New Trees, Mature-Tree Care Help Green-Wood Cemetery Buck Climate Change
Brooklynites will be able to get directly involved in the project through Green-Wood’s volunteer and education programs.
By Kirstyn Brendlen, Brooklyn Paper
A tree grows in Green-Wood Cemetery — or, it will soon.
An infusion of federal funds allocated to improve access to green spaces and fight climate change will allow the graveyard to plant 1,500 new trees over the next three years and care for 140 mature trees already thriving at Green-Wood, hopefully extending their lives and vitality. With the $498,035 award, funded by the federal Inflation Reduction Act and awarded by the New York State Department of Environmental Conservation, Green-Wood hopes to expand canopy cover at the cemetery to 35 percent, meaning more than one-third of the graveyard will be shaded by trees.
Trees and greenery improve air quality and lessen the Urban Heat Island effect, which is known to make New York City roughly 8 degrees Fahrenheit hotter than the surrounding area. According to news outlet THE CITY, temperatures in areas right outside the cemetery can be up to 11 degrees hotter than average — while temps inside the graveyard are significantly cooler.
According to the cemetery’s vice president of horticulture, Joseph Charap, Green-Wood’s 7,000 existing trees already capture more than 200 tons of carbon, remove 8,000 pounds of ozone and filter more than 2,000 pounds of particulate matter from the air every year, and help to capture stormwater run-off.
“These substantial benefits to Green-Wood’s surrounding neighborhoods will be further enhanced by the new planting and maintenance activities we’ll be able to perform as a result of this grant,” Charap said in a statement. “Green-Wood has a long history of completing DEC-funded projects with great success, and we are thrilled to have the opportunity to do so again.”
With the new funding, project managers will plant 500 trees at Green-Wood annually, focusing on biodiversity and tree species well adapted to the effects of climate change: heat, precipitation, and pollution, said Green-Wood’s Director of Living Collections and Curator Sara Evans.

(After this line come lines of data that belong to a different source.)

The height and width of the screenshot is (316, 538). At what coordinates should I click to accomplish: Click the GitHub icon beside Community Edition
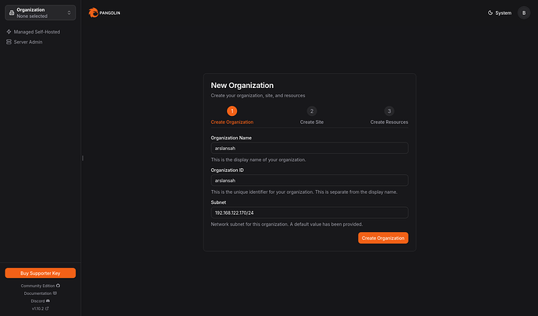click(x=58, y=286)
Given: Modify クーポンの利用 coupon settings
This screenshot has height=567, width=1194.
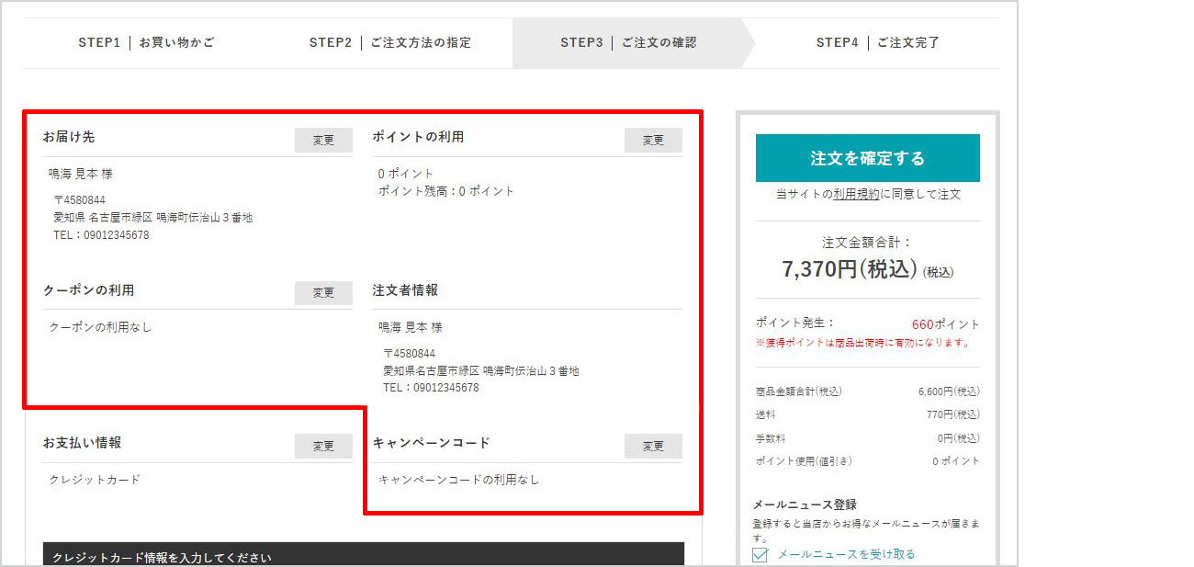Looking at the screenshot, I should 323,292.
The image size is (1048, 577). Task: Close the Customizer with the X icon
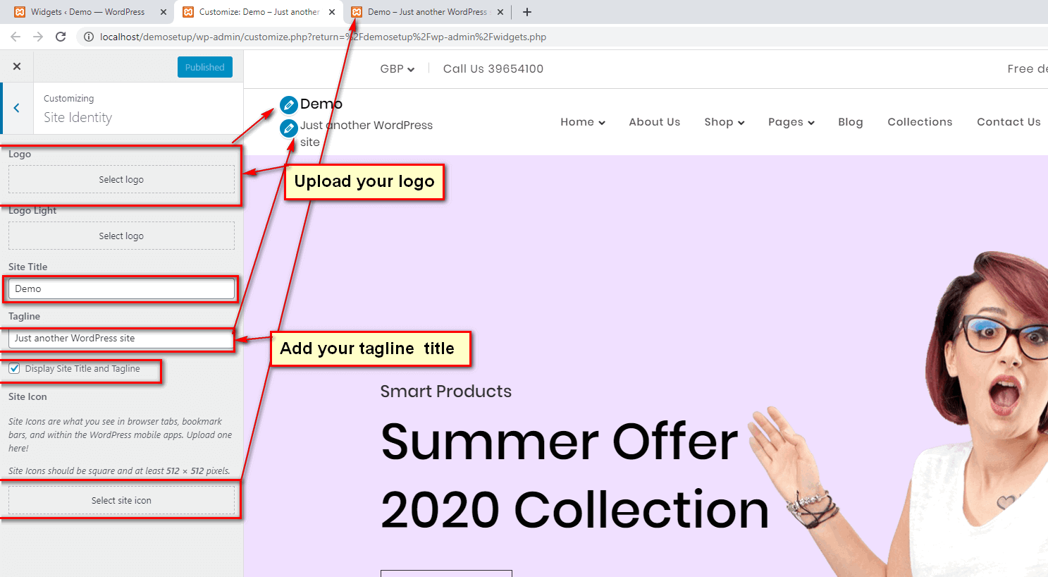coord(17,66)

The cemetery’s team will use the U.S. Forest Service Climate Change Tree Atlas to make their selections as well as choose species already thriving at Green-Wood, like oak and hickory, sweetgum, American holly, and persimmon trees.
Caring for the mature trees is just as important as planting new ones. Older, full-grown trees store more carbon than young ones, so keeping them alive is critical. The trees tended to with the new funding will be those in need of root collar excavation, a “delicate process” where arborists remove the soil around the base of the tree and remove any roots “girdling” the tree.

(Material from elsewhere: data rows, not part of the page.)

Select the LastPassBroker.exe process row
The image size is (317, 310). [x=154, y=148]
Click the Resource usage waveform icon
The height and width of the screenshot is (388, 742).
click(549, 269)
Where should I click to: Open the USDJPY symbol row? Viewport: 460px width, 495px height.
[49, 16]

“Not correcting this risks the long term health and longevity of the tree by effectively suffocating and choking the tree of nutrients and water,” Evans explained. “The trees designated for this maintenance include many of our older maples, lindens, pin oaks, and a few Atlas cedars in the collection.”

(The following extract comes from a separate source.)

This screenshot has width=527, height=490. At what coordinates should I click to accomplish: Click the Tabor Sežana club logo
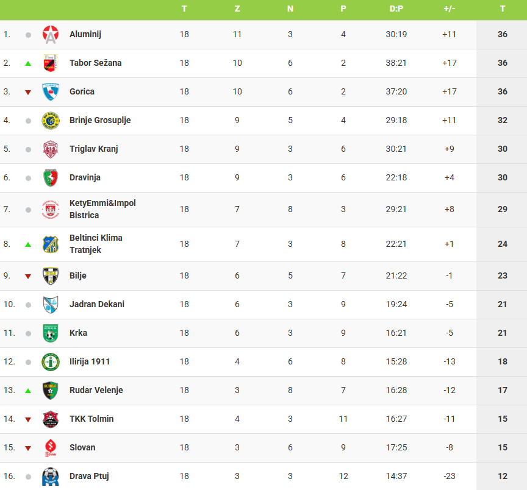point(51,63)
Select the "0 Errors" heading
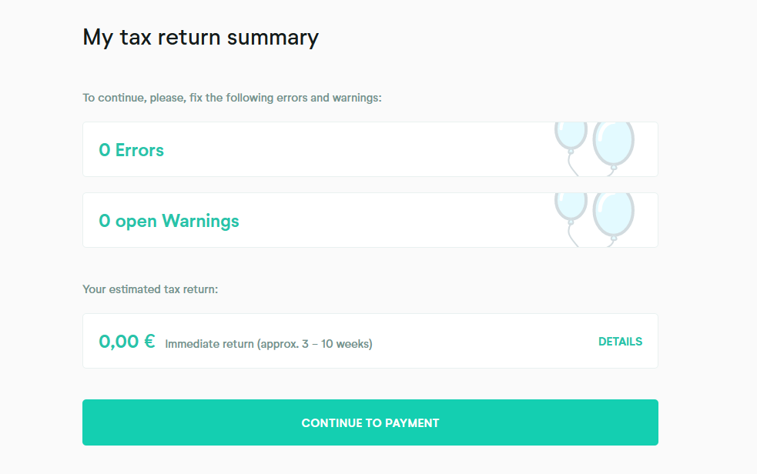This screenshot has width=757, height=474. coord(131,150)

Brooklynites will be able to get directly involved in the project through Green-Wood’s volunteer and education programs, like the “Guardians of the Dicots,” where volunteers help arborists weed, mulch, and water young trees. The cemetery is open to the public every day — inviting visitors to walk, enjoy nature, and visit loved ones or historical figures.
Green-Wood Cemetery has a number of additional climate projects in the works — the graveyard has transitioned away from traditional, close-cropped lawns in favor of “managed meadows” with long grasses and other shrubbery, native plants, and wildflowers. Those meadows reduce the need for gas-powered mowers, are more resilient to climate change, and offer habitats to the multitude of species that call Green-Wood home: birds, insects, and more. Many species of migratory bird stop over at Green-Wood during their long journeys each fall and spring, and a new species of beetle was discovered there in 2018.
Earlier this year, the cemetery received DEC funding to fight an invasive plant found in one of its ponds. If left to its own devices, the plant — known to grow thickly over the surface of the water, cutting off light and oxygen to native plant species and animals — could spread through Brooklyn’s sewer systems to other bodies of water, according to Green-Wood’s horticulturalists.